Kaku launched his Big Think blog, "Dr. Kaku's Universe," in March 2010.
When I first launched my blog in March, you may remember me writing about a blog post entitled "IMAX Hubble 3D & The James Webb Space Telescope." The new telescope will serve as Hubble's replacement once it's launched in 2014 on top of an Ariane 5 rocket. The main problem with the James Webb Space Telescope is that is going to be over 900,000 miles from Earth, so if it breaks we cannot just send a team of astronauts up to fix it, as we have done with Hubble in the past. Knowing that the JWST will be orbiting in the Lagrange point, we know that the dangers of space lurk at literally every moment of operation.

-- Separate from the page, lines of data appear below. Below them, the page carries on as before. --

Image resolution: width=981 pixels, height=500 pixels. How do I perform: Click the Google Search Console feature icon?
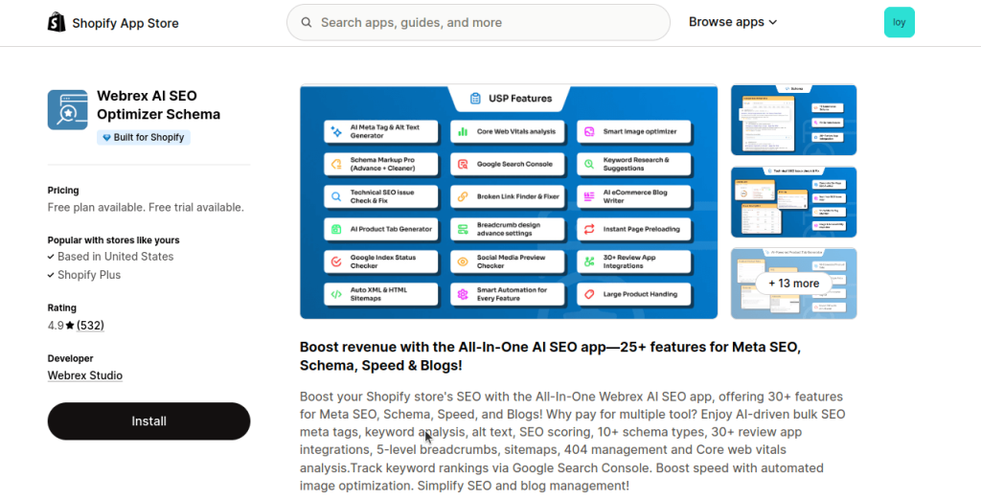tap(463, 164)
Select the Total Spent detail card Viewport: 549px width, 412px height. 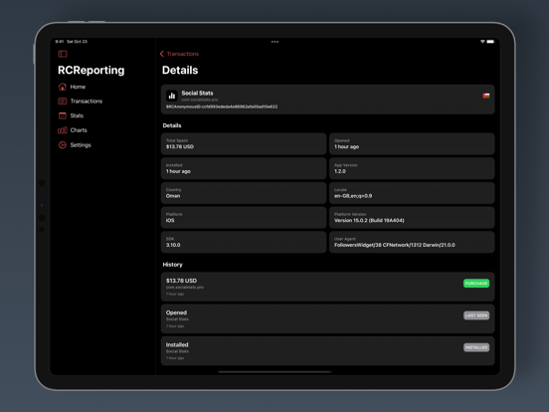coord(244,143)
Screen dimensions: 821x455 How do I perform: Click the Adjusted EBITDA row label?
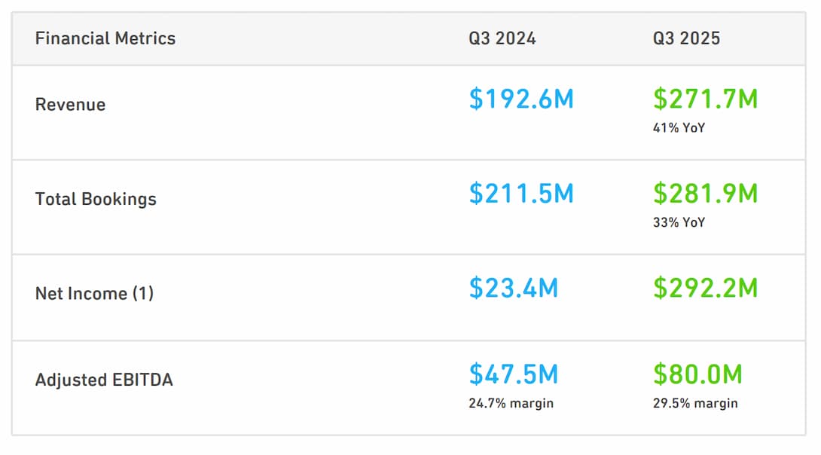click(104, 380)
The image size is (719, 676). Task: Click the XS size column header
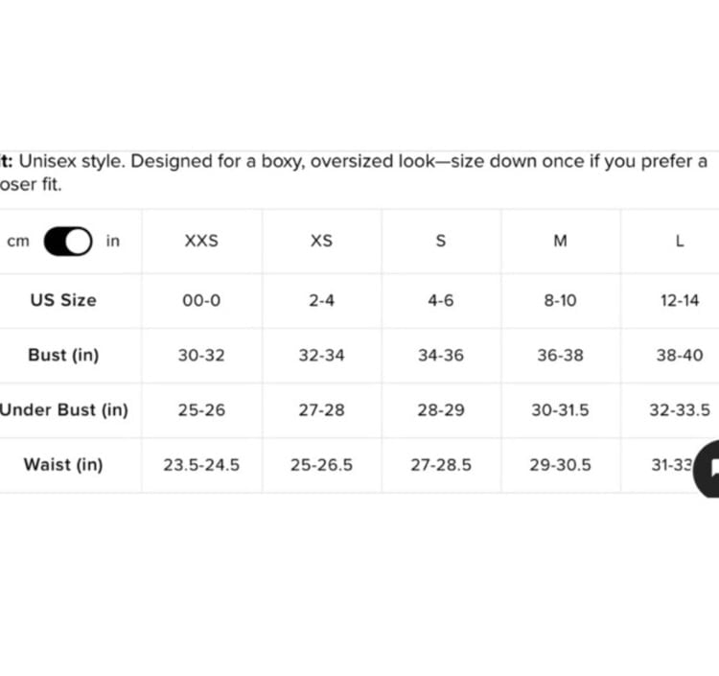click(321, 241)
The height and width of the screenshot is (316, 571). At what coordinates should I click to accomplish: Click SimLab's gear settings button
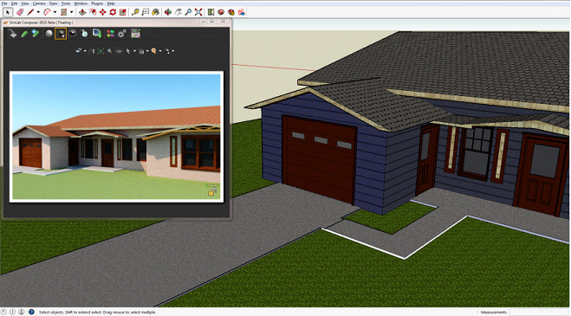pyautogui.click(x=122, y=34)
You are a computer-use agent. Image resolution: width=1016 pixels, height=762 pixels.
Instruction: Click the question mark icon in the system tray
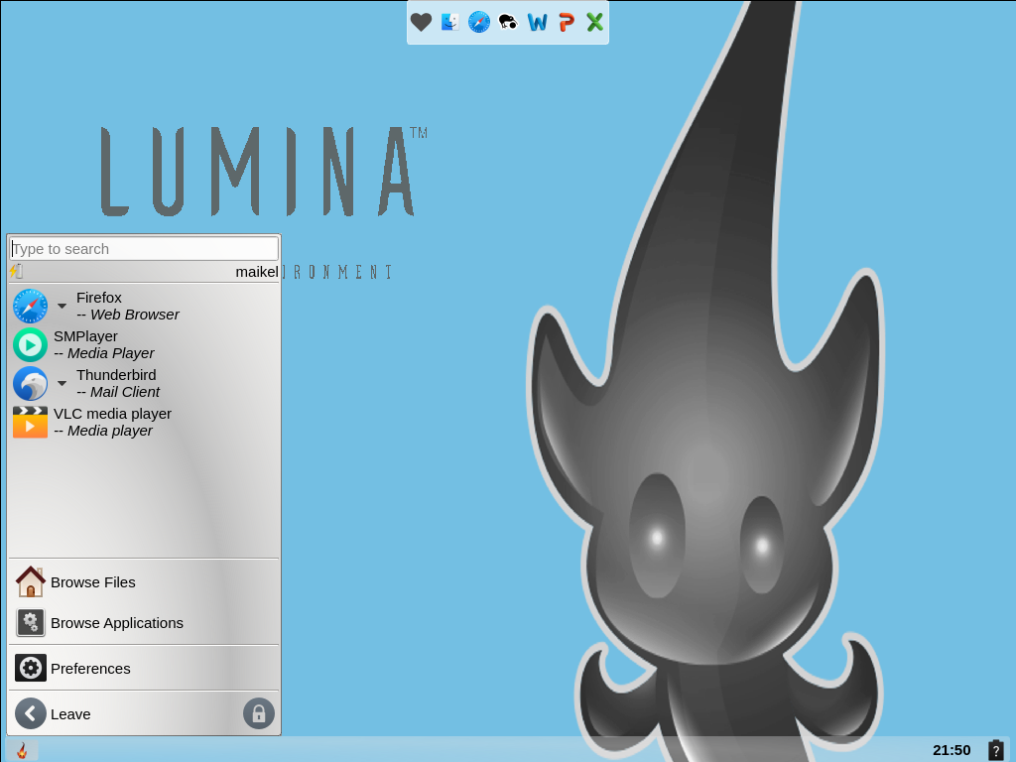(x=996, y=750)
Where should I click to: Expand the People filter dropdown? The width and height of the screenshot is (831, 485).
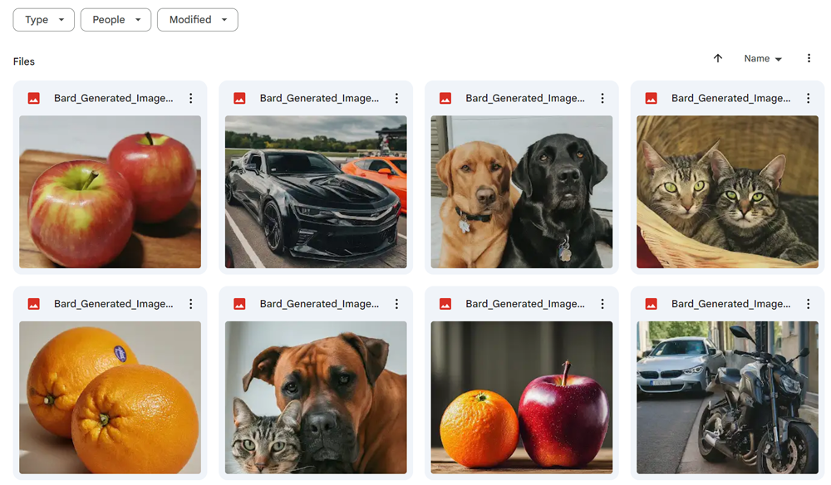116,20
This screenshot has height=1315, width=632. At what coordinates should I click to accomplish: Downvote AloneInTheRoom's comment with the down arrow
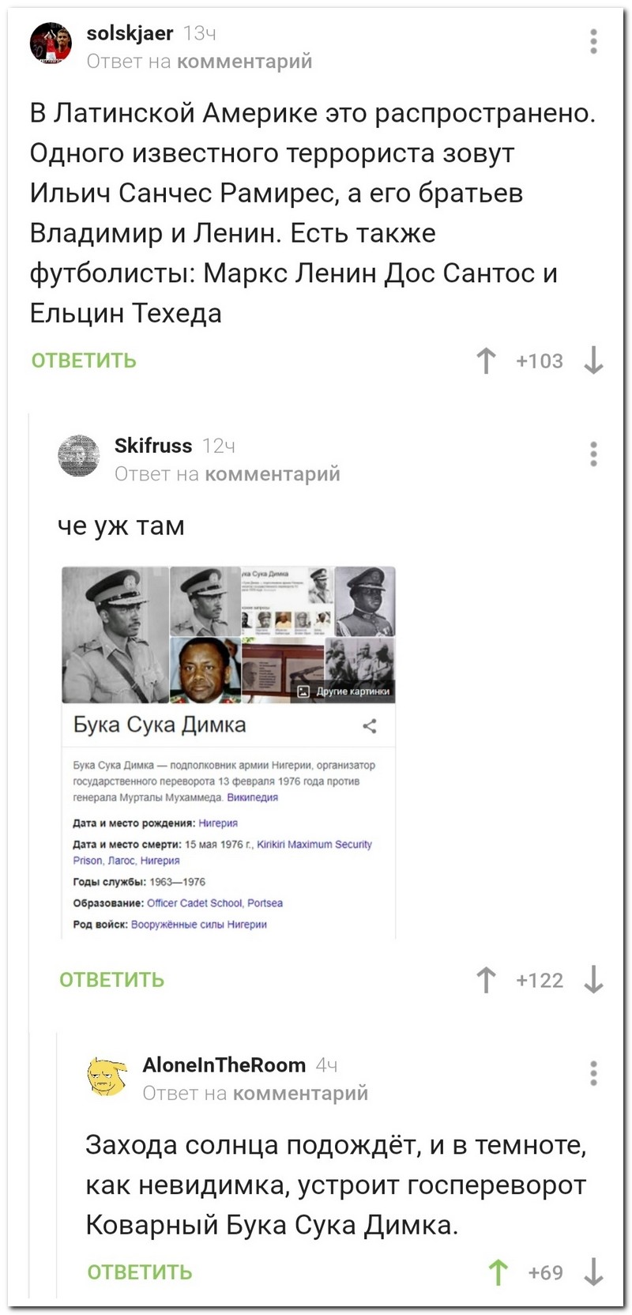coord(593,1272)
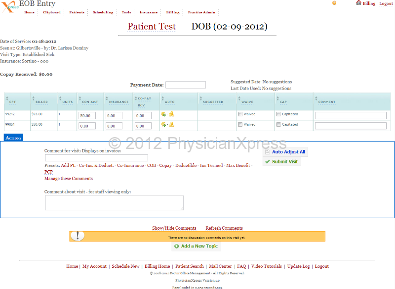395x289 pixels.
Task: Click the Payment Date input field
Action: coord(186,85)
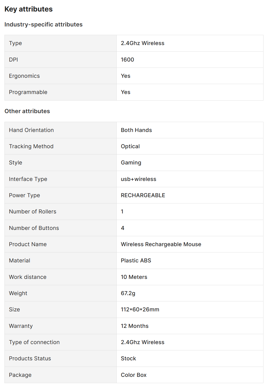
Task: Click the DPI value 1600
Action: (x=127, y=60)
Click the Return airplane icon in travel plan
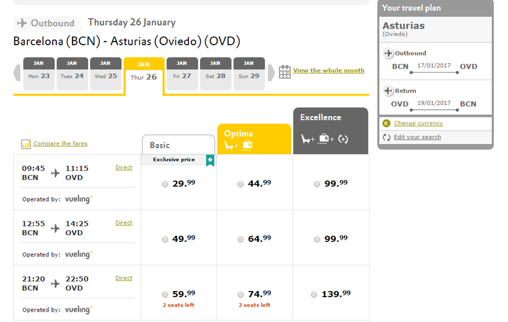 [x=388, y=91]
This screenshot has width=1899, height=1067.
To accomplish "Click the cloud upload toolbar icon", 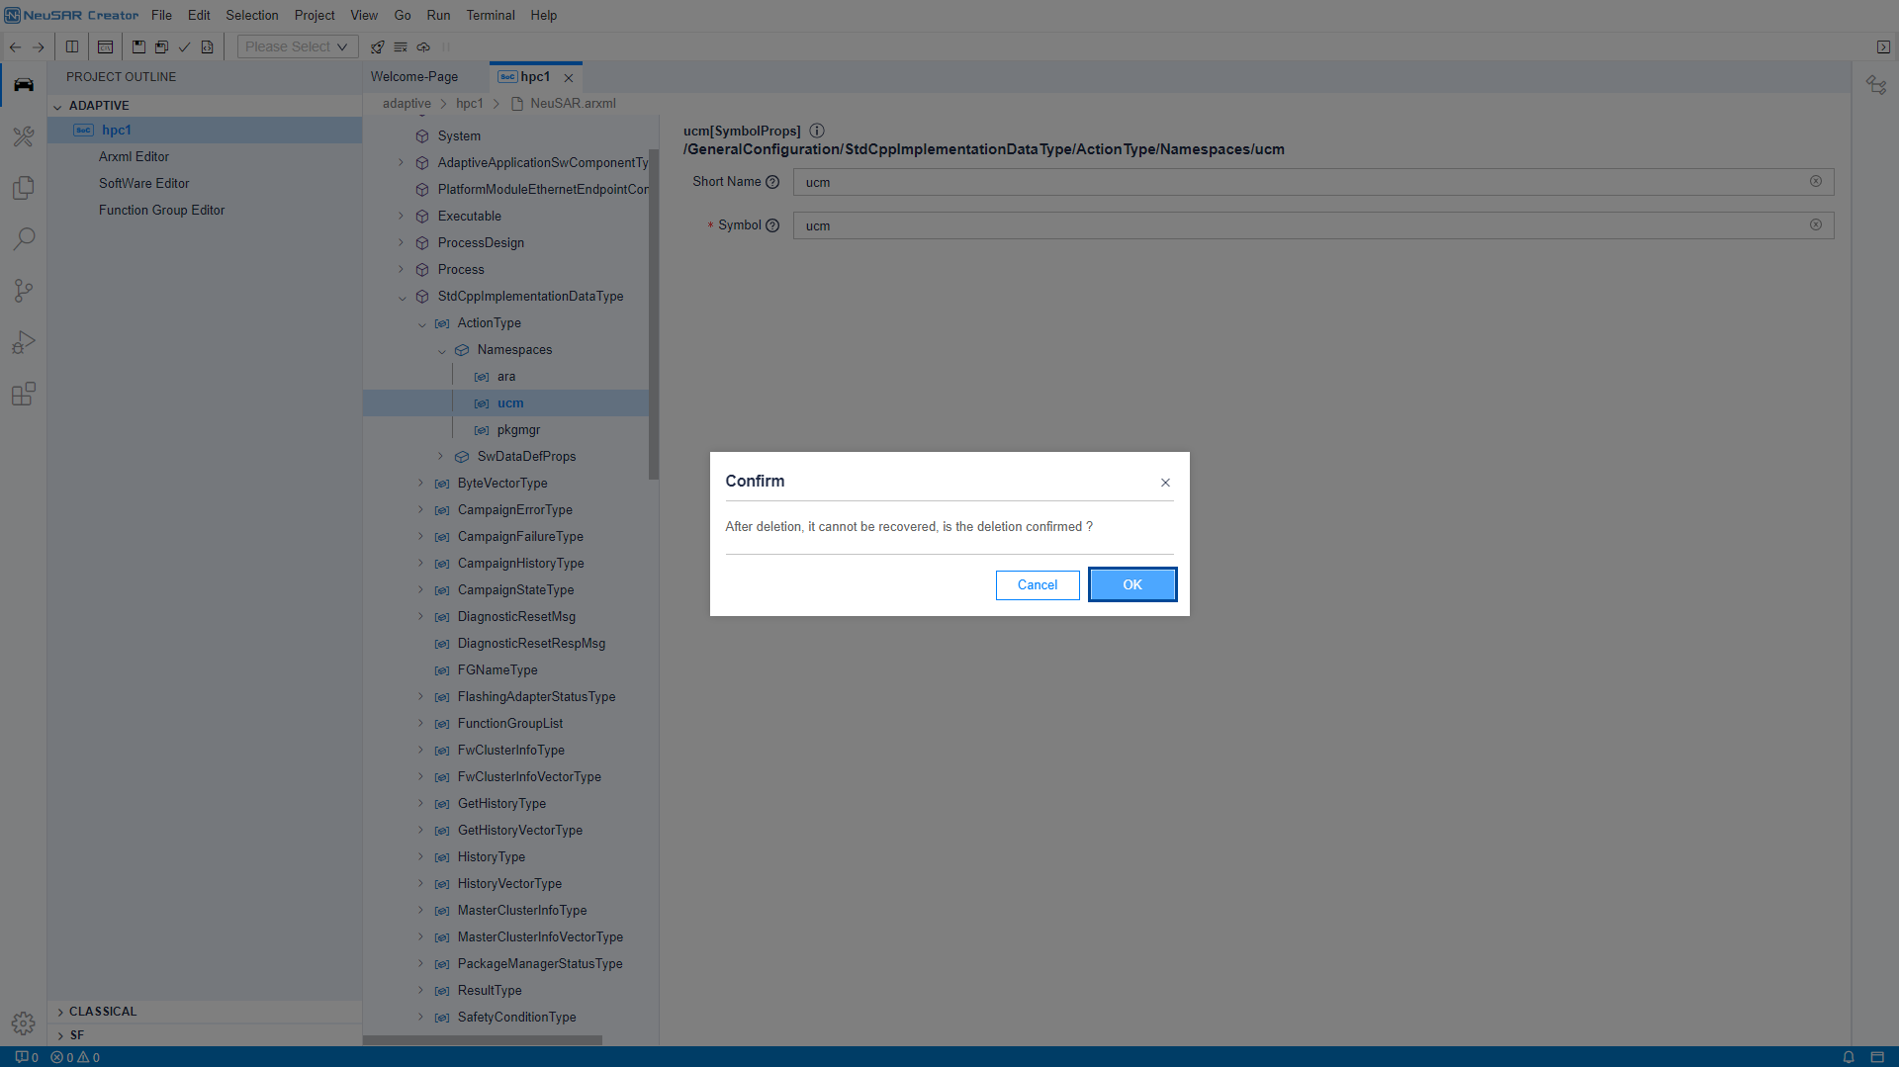I will coord(423,46).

To combat the extreme temperatures of space, NASA tasked a team of Goddard engineers to create the chassis which could survive both the launch as well as the dangers of outer space. The chassis of the telescope—called the Integrated Science Instrument Module—holds all of the delicate instruments and would generally serve as the structural heart. NASA's Goddard team had to find a material that would be suitable for the job. Well, guess what—there wasn't one. Through a variety of different tests, the team decided that it needed to invent a brand-new composite material by using a combination of fiber/cyanate-ester resin.
They are calling their new composite material "unobtainium." Since the late 1950's, aerospace engineers have used the term "unobtainium" when referring to unusual, very costly or UN-obtainable materials. The name unobtainium may even sound familiar but you can't quite place the reference. Yes, you guessed it; It's the highly valuable ($20 million a kilo) room-temperature superconductive mineral with an atomic number of 120 found on James Cameron's famed moon, Pandora, in the 2009 movie "Avatar." Image of Pandora's Unobtainium below.
The new material that NASA created survived a gruesome 26 days of repeated cycles of testing, and passed with flying colors. The structure shrank as expected, by about the width of a needle when temperatures reached around -411 degrees Fahrenheit. Needless to say, the testing proved that the material far exceeded the design requirement of about 500 microns. This isn't the only thing they the team invented to suit their needs. They also had to determine a feasible way to assemble all of the chassis's 900 components together. For this process, they ended up using several methods including nickel-alloy fittings, clips and specially designed composite plates joined with a form of adhesive that they invented as well.
NASA now has two webcams in the Building 29 cleanroom at Goddard, one showing the left side and one showing the right. The photos are updated every minute but allows you to watch the development of the telescope.
Needless to say, this was a major step in the development of the telescope which we will send on its way in a few years. The telescope is a major subject of conversation in science circles and everyone is excited to start looking at the loads of data and images it will be sending back to Earth. NASA's Web site puts it best by saying "The JWST will be the premier observatory of the next decade, serving thousands of astronomers worldwide. It will study every phase in the history of our Universe, ranging from the first luminous glows after the Big Bang, to the formation of the solar systems capable of supporting life on planets like Earth, to the evolution of our own Solar System."
The MIRI (Mid InfraRed Instrument) camera and spectrograph for the JWST (below)
We will of course have to wait a few years before it starts snapping photos and capturing data but I think that the wait will be worth it!